What is a Credit Score and why is it so crucial?
Your credit score is basically what bank use to evaluate the creditworthiness of your finance application. Having good credit scores helps you leverage the banks or firms for lower interest rates and flexible payment period. There are many misconceptions out there about how your credit score is calculated. As cliché as it sounds, it takes years to build a good credit score, but it can also be undone easily. Therefore, you should be aware of what actually takes into account to ensure you can achieve your financial goals.
1. Avoid late monthly payments
Never pay your bills late because being chronically late on your bill payments can have detrimental effects on your credit score. Most people encounter issues on recurring payment date when the last day to pay off your monthly credit card bill falls before your payday and you have to miss the payment dateline on a regular basis. The best way to avoid this matter is to request your bank to change your payment date to match with your payday. Alternatively, keep aside some extra funds for timely payments.
2. Do not miss out loan repayments
Be disciplined in your payments especially if you are an adult.
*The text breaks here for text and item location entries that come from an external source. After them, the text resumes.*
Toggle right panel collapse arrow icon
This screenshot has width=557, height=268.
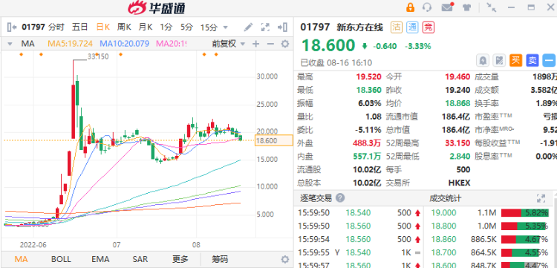(x=282, y=27)
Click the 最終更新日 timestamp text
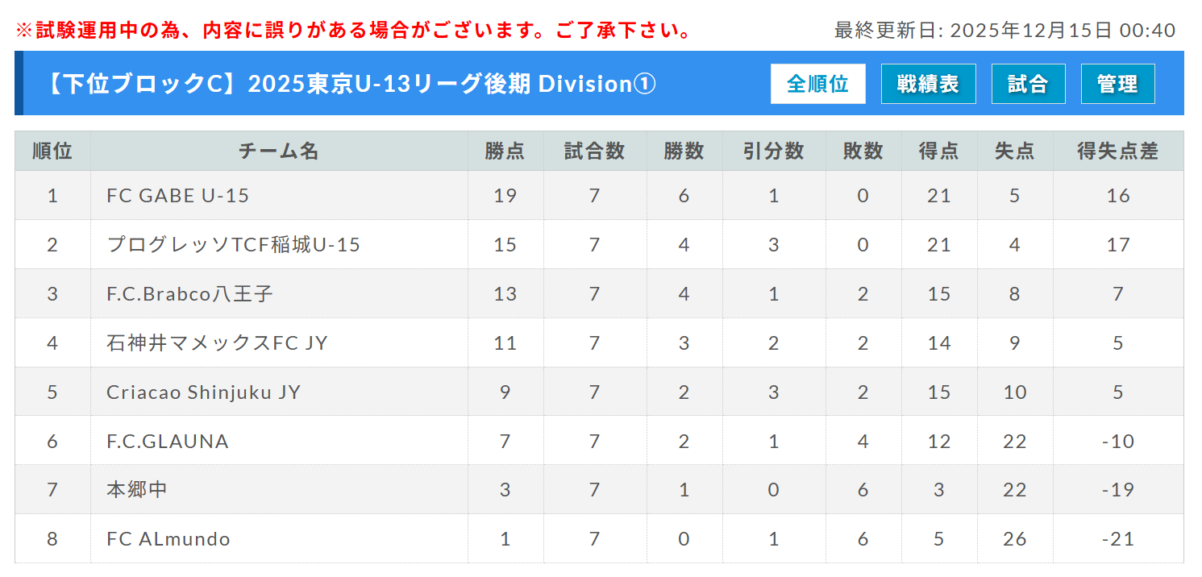The image size is (1202, 577). [x=1004, y=31]
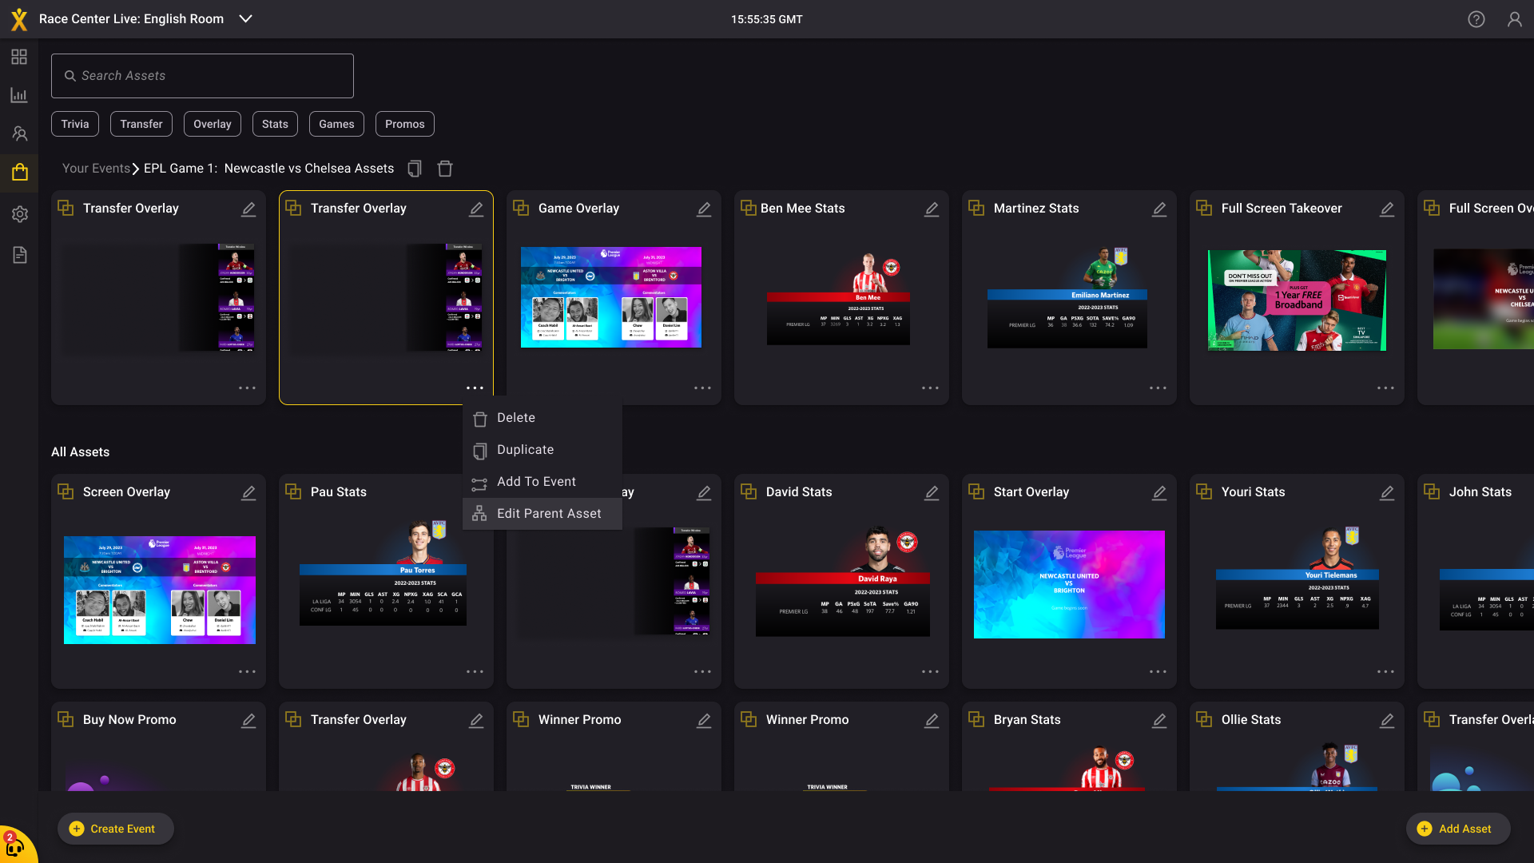Screen dimensions: 1534x863
Task: Select Add To Event from the menu
Action: (x=536, y=481)
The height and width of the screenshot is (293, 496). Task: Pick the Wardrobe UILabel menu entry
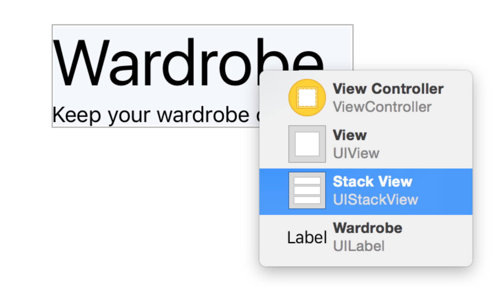pos(366,237)
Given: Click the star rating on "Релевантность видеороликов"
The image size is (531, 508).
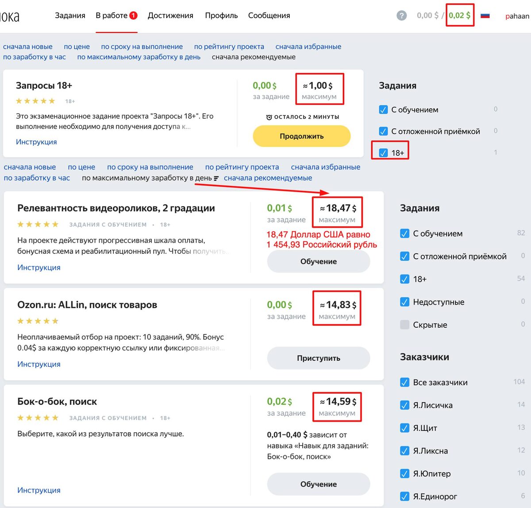Looking at the screenshot, I should click(x=38, y=224).
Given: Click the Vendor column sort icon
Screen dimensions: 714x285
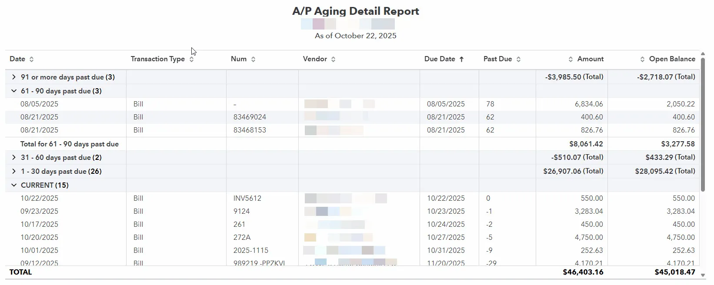Looking at the screenshot, I should pyautogui.click(x=333, y=59).
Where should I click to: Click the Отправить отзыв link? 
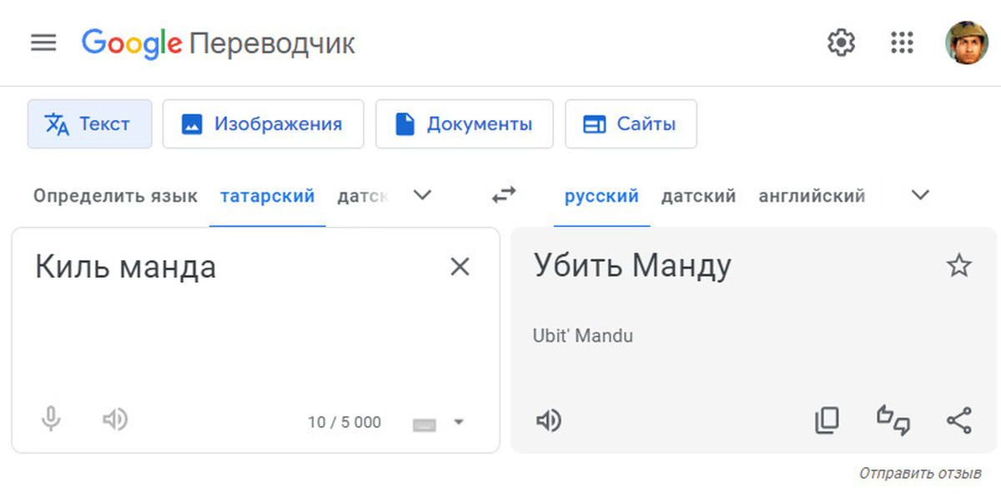[920, 474]
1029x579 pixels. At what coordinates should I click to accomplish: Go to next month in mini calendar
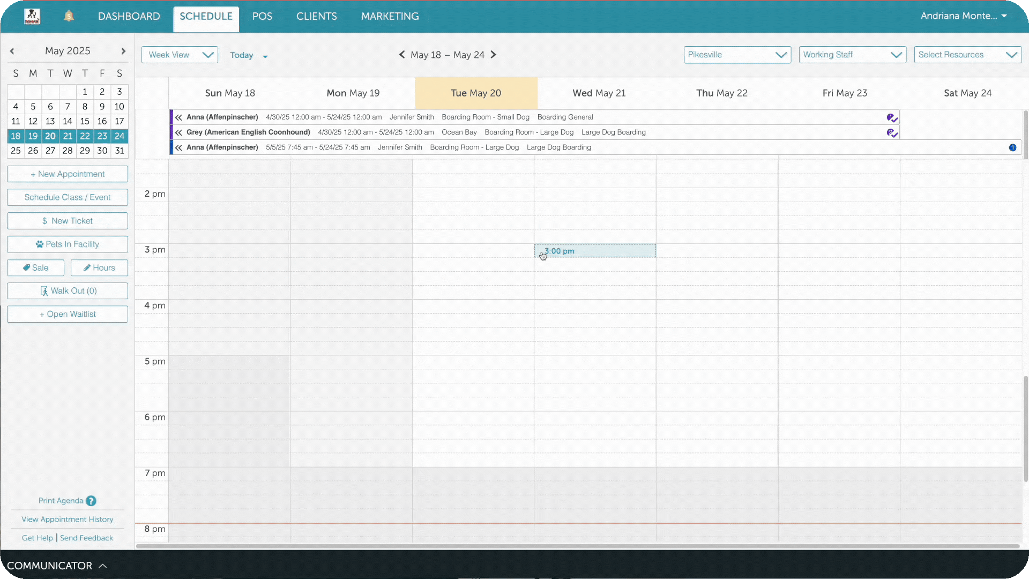click(x=123, y=51)
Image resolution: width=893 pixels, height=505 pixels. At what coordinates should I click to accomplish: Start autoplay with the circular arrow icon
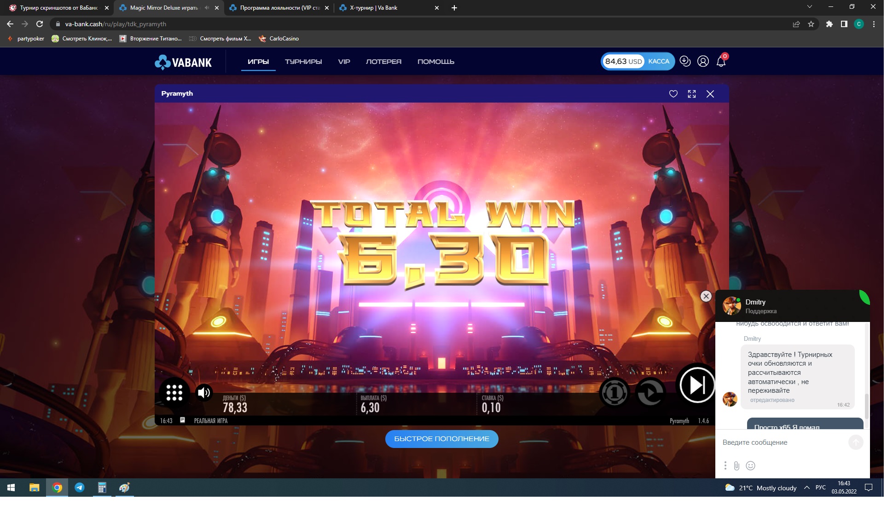[650, 392]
Late credit card and loan payments are stated by banks to Bank Negara Malaysia and will stay in the CCRIS report for a period of 12 months. You are responsible to repay your outstanding payments at least 12 months before applying for a loan or it will reflect on your credit report. This includes PTPTN study loan, unpaid parking summons, and owing telco money.
3. Give Standing Instructions
If you are a person who is either super busy or super forgetful on the payment datelines, give standing instructions to your bank to make those payments for you on a chosen date of every month.
4. Have a credit history
Having no visible credit history can be as bad as having a bad credit score. You may feel that having no loans, overdraft facilities or credit cards will help boost your credit score, but the truth is, banks would not offer a full margin of finance or even accept applicants whose credit profile is blank because they do not have any track record of your past repayment behavior. Try to have at least one active credit facility and pay on time.
5. Time your loan applications
A pro tip for all applicants is to apply for a loan after the system is updated. For example, CCRIS system is updated on the 15th of every month. Applying for a loan after 16th of a month in which all outstanding payments have been made before the end of the previous month helps enhance your credit score.
6. Replacing your MyKad too often
Did you know that a number on the back of your NRIC indicates how many time you have replaced your Malaysian Identity Card? Having too many replacements can hurt your credit score as banks might view you as a thief or at risk for fraud.
7. Avoid making several loan applications at the same time
Multiple loan application might indicate your desperation for funds and could raise unnecessary red flags on your credit report. If your loan application has been rejected by more than one bank, wait at least a year before you reapply for a new loan. Good planning will give you time to gather information and clear your debts before you start to reapply.
8. Avoid sharing a poor financial relationship
Be careful when you are standing as a loan guarantor to friends and family because if they delay payment, you are liable for the debt as well. This will affect your credit score even though it is not your intention to delay payments. This will remain as such until all arrears are cleared.